PROBLEM REQUIREMENTS: Copy each of the records exactly.
:: MATERIAL FOR THIS EXERCISE
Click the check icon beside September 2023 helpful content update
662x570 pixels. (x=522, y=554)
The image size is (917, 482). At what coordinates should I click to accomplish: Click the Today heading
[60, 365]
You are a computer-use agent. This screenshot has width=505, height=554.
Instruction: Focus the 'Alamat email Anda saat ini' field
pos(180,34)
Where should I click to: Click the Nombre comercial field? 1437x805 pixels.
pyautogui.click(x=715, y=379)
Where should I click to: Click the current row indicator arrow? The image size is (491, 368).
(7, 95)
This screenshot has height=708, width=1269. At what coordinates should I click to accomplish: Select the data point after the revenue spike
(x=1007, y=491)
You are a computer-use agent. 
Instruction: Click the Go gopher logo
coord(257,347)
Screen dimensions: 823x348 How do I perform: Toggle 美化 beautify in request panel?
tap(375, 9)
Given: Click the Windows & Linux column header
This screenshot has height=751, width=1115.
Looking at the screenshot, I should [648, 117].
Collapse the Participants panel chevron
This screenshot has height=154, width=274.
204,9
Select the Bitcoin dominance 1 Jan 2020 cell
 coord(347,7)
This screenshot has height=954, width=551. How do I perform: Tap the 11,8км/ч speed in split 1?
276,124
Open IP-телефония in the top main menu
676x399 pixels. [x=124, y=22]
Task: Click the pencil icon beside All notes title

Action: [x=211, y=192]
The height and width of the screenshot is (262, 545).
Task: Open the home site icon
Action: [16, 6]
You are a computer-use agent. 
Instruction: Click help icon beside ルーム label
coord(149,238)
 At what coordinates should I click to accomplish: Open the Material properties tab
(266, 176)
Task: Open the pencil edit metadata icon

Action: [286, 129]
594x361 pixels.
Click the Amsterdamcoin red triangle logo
::::
REPLY TO THE TASK:
Click the check icon beside September 2023 helpful content update
662x570 pixels. (x=522, y=554)
The image size is (917, 482). At what coordinates should I click to accomplish: Click the Today heading
[60, 365]
You are a computer-use agent. This screenshot has width=505, height=554.
Instruction: Focus the 'Alamat email Anda saat ini' field
pos(180,34)
Where should I click to: Click the Nombre comercial field? 1437x805 pixels.
pyautogui.click(x=715, y=379)
Where should I click to: Click the current row indicator arrow? The image size is (491, 368).
(7, 95)
This screenshot has height=708, width=1269. At what coordinates should I click to accomplish: Select the data point after the revenue spike
(x=1007, y=491)
You are a computer-use agent. 
Instruction: Click the Go gopher logo
coord(257,347)
Screen dimensions: 823x348 How do I perform: Toggle 美化 beautify in request panel?
tap(375, 9)
Given: Click the Windows & Linux column header
This screenshot has height=751, width=1115.
Looking at the screenshot, I should [648, 117].
Collapse the Participants panel chevron
This screenshot has height=154, width=274.
204,9
Select the Bitcoin dominance 1 Jan 2020 cell
 coord(347,7)
This screenshot has height=954, width=551. How do I perform: Tap the 11,8км/ч speed in split 1?
276,124
Open IP-телефония in the top main menu
676x399 pixels. [x=124, y=22]
Task: Click the pencil icon beside All notes title

Action: [x=211, y=192]
The height and width of the screenshot is (262, 545).
Task: Open the home site icon
Action: [16, 6]
You are a computer-use agent. 
Instruction: Click help icon beside ルーム label
coord(149,238)
 At what coordinates should I click to accomplish: Open the Material properties tab
(266, 176)
Task: Open the pencil edit metadata icon

Action: [286, 129]
594x361 pixels.
Click the Amsterdamcoin red triangle logo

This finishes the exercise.